Capturing As-Built Measurements for Remodel Projects

The as-built home with an overlay drawing of the proposed remodel and addition.

By Kendra Dorosh

How do remodeling professionals capture as-built measurements?  Paper, Napkin, App, or Laptop software?  Chief Architect software surveyed remodelers and found 75% measure as-built homes by hand using paper and pencil.  The compounding effects of repetition have made this an efficient process. If the system works, why change?

What is an As-Built plan?

The As-Built plan refers to the original condition of the house before remodeling. Remodeling projects and home additions start with as-built measurements, also called red-line drawings or record drawings. It’s vital to map out the as-built plan as precisely as possible.

In August 2019, Chief Architect surveyed over 50 remodelers asking three key remodeling questions:

1) How do you get your As-Built Measurements?

**Requests:**
- A) Render this sentence from the as-built measurements article into Spanish: "It’s vital to map out the as-built plan as precisely as possible."
- B) Copy the part of the as-built measurements article that opens with the words containing "The as-built home" and closes with "an As-Built plan?".
The items that follow have no connection to the as-built measurements article.

**Dataset:**
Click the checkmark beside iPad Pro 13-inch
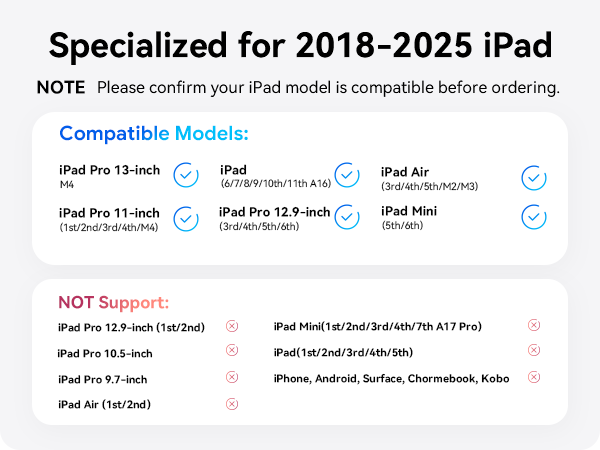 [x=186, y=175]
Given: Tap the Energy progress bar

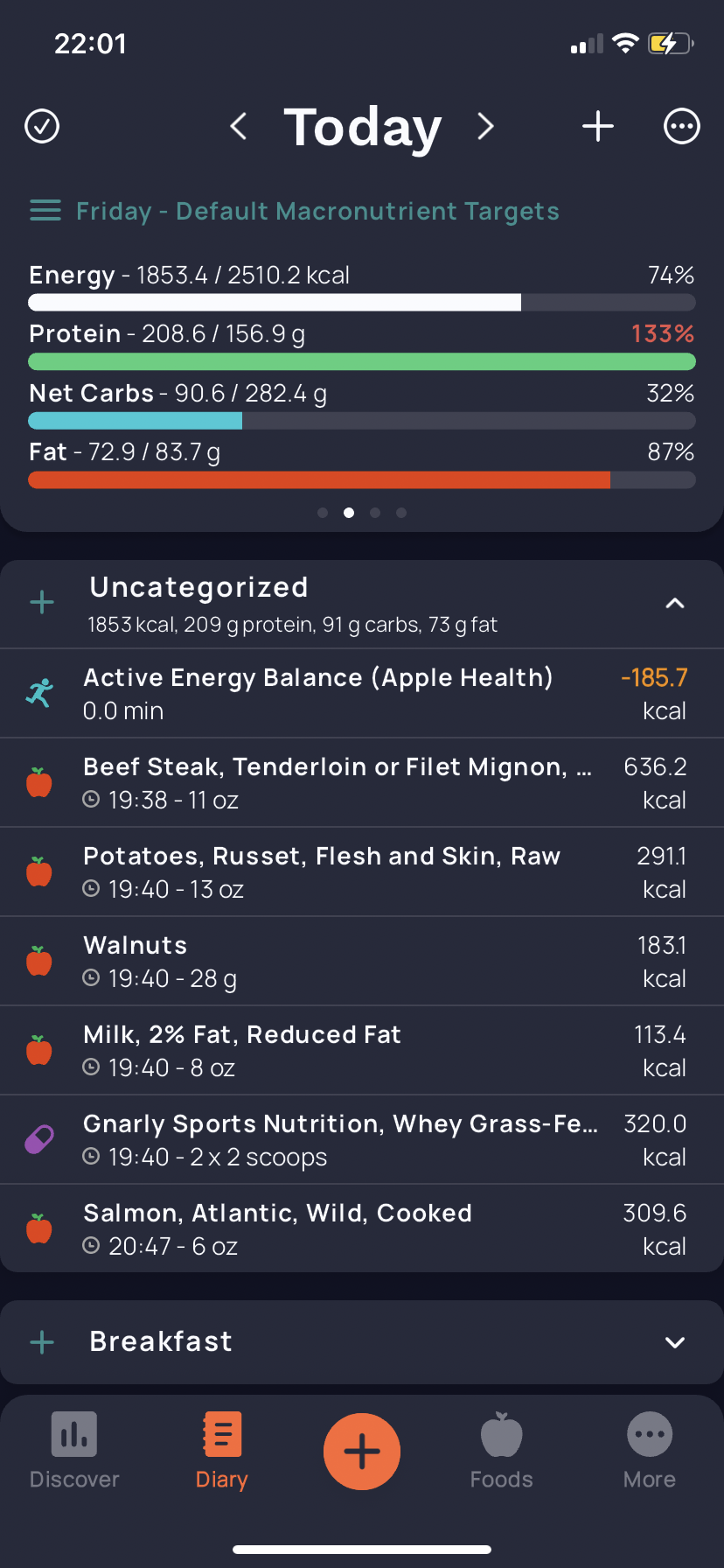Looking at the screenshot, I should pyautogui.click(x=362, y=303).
...
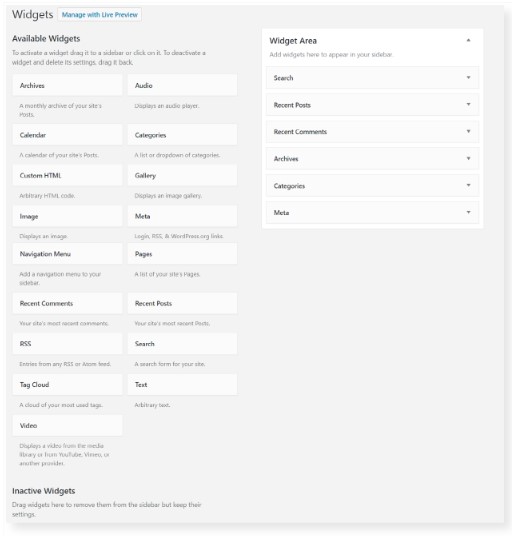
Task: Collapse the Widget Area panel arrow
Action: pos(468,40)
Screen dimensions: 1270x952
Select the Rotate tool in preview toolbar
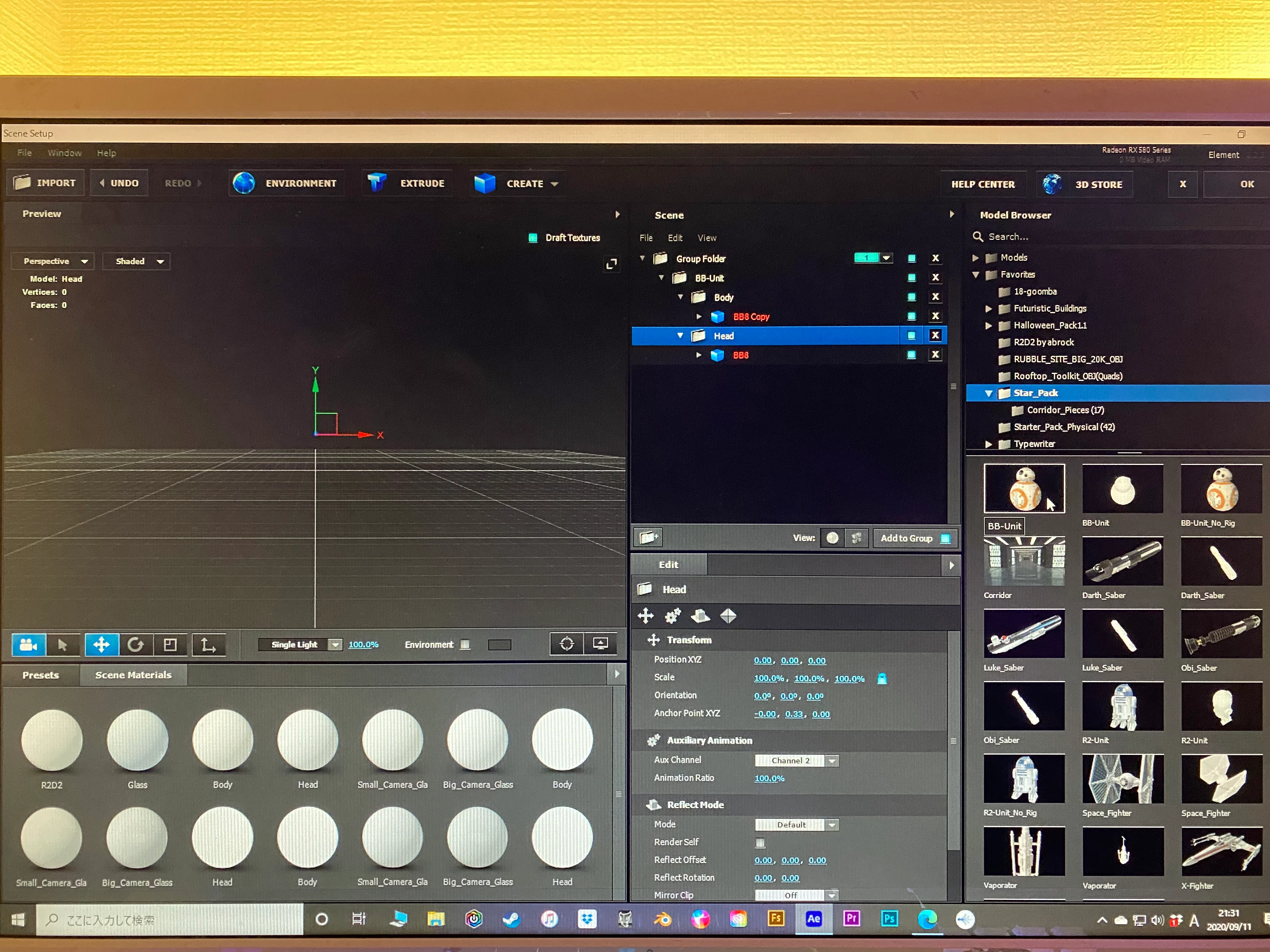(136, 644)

**Answers in order:**
- A) Es fundamental trazar el plano del estado existente con la mayor precisión posible.

- B)
The as-built home with an overlay drawing of the proposed remodel and addition.

By Kendra Dorosh

How do remodeling professionals capture as-built measurements?  Paper, Napkin, App, or Laptop software?  Chief Architect software surveyed remodelers and found 75% measure as-built homes by hand using paper and pencil.  The compounding effects of repetition have made this an efficient process. If the system works, why change?

What is an As-Built plan?